Oracle earned $765m in profit on $3.5bn revenue for its most recent, fiscal third quarter. After items, the company said it netted a profit of 19 cents per share, or one cent more than most Wall Street analysts had expected. A year ago, the company posted $540m, or 14 cents, in profit on $2.95bn in revenue.
However, shares in Redwood Shores, California-based Oracle fell more than 3% to $13.21 in after-hours trading on the Nasdaq yesterday, as Oracle reported its core database business had seen just a modest recovery.
Total software revenue grew 20% to $2.8bn during the quarter. Total revenue from new software licenses grew 17% to $1.1bn, but chief executive Larry Ellison pointed out it was the company’s core renewal business and not new licenses that enables it to continue to see increasing margins.
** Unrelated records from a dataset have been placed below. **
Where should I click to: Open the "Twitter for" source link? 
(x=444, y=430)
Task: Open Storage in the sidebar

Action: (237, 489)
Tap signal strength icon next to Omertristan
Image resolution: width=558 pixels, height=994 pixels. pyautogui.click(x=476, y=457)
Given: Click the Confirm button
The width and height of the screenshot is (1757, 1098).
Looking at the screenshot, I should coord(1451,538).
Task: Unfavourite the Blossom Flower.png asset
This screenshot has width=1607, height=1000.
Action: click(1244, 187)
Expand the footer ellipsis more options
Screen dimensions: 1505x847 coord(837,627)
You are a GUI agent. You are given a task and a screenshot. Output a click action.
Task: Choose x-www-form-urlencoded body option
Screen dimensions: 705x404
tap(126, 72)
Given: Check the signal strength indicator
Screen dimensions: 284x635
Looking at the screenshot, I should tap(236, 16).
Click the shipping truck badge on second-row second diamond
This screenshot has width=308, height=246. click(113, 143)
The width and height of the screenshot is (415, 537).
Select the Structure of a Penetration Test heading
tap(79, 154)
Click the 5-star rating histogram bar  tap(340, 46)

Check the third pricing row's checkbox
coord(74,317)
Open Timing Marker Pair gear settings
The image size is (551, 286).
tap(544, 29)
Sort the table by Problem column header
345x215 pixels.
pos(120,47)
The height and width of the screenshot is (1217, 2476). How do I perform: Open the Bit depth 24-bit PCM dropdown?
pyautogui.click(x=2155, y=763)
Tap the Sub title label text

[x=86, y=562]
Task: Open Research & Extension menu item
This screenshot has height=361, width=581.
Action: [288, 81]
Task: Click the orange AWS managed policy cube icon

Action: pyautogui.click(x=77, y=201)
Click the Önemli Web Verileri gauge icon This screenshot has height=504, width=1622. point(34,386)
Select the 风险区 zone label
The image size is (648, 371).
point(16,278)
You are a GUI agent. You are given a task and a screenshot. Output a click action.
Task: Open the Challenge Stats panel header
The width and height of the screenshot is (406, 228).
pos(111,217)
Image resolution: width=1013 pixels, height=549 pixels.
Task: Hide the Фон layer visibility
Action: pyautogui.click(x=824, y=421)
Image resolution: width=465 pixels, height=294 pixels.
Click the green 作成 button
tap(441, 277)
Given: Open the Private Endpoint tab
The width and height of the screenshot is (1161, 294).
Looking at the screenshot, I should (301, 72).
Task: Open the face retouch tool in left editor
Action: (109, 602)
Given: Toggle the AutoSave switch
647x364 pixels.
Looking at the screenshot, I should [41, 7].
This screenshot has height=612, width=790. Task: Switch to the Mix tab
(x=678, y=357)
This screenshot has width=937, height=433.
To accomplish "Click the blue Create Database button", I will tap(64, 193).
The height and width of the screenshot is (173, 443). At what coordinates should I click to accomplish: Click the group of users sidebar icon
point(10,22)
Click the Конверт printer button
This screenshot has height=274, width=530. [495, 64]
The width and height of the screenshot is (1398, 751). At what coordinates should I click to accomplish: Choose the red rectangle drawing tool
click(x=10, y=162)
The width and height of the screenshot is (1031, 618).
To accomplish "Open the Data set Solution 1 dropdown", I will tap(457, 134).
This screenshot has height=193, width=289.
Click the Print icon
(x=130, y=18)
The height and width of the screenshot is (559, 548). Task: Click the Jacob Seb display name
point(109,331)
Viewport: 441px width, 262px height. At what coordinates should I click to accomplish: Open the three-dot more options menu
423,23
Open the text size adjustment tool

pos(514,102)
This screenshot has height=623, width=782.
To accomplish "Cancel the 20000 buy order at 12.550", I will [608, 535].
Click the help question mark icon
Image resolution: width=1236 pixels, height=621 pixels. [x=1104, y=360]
Ellison acknowledged new license revenue was a good bellwether for smaller or younger software companies, because those contacts lead to service and support revenue in coming years. But he said this wasn’t the case for a company like Oracle that has a large install base.
An increasing part of our business is renewals, which are now more than half of our overall revenue, Ellison said on a conference call. And that business has a 90%-plus margin built into it . . . the shape of our business and where the profits of the business largely come are from these subscribers.
Customer renewals are why Oracle’s margins continue to grow, Ellison said. It is not cost cutting. It is not cost cutting, he said.
However, sales of new Oracle database and middleware licenses grew just 5% to $820m during the quarter. Chief financial officer Safra Catz pointed out that this would have been a 9% increase if foreign currency exchange rates hadn’t fluctuated by 4% during the quarter. No matter – Wall Street had hoped for $850m and was disappointed.
However, total new application license revenue was up a whopping 77% to $269m, which Catz noted was beyond rival SAP AG’s 18% growth during its most recent quarter. The jump in Oracle’s new application business may suggest a return to form for this unit, which has been threatened by uncertainties surrounding some of Oracle’s recent acquisitions.
New applications license revenue in Europe more than doubled during the quarter, Catz said. Application growth in the region grew 119%, while in the America’s the business grew 61%, she said.
Our new license business basically showed that are applications are growing faster than SAP’s, our middleware faster than BEA’s and we continue to take market share from IBM, Catz said in her closing remarks.
Even excluding sales for Siebel Systems Inc products, application revenue grew 63% to $247m, Catz noted.
Of course, Oracle has spent almost $20bn during the past two years on a company-shopping spree. Notably, earlier in the year it acquired rival Siebel and last year PeopleSoft Inc.
Catz said Oracle’s next-quarter outlook remained unchanged, with expected earnings per share of between 26 cents and 28 cents before items. And the company’s revenue forecast remained in tact from its February estimates, of growth between 10% and 14%, Catz said.
She also noted that the company’s current fiscal fourth quarter is seasonally Oracle’s strongest.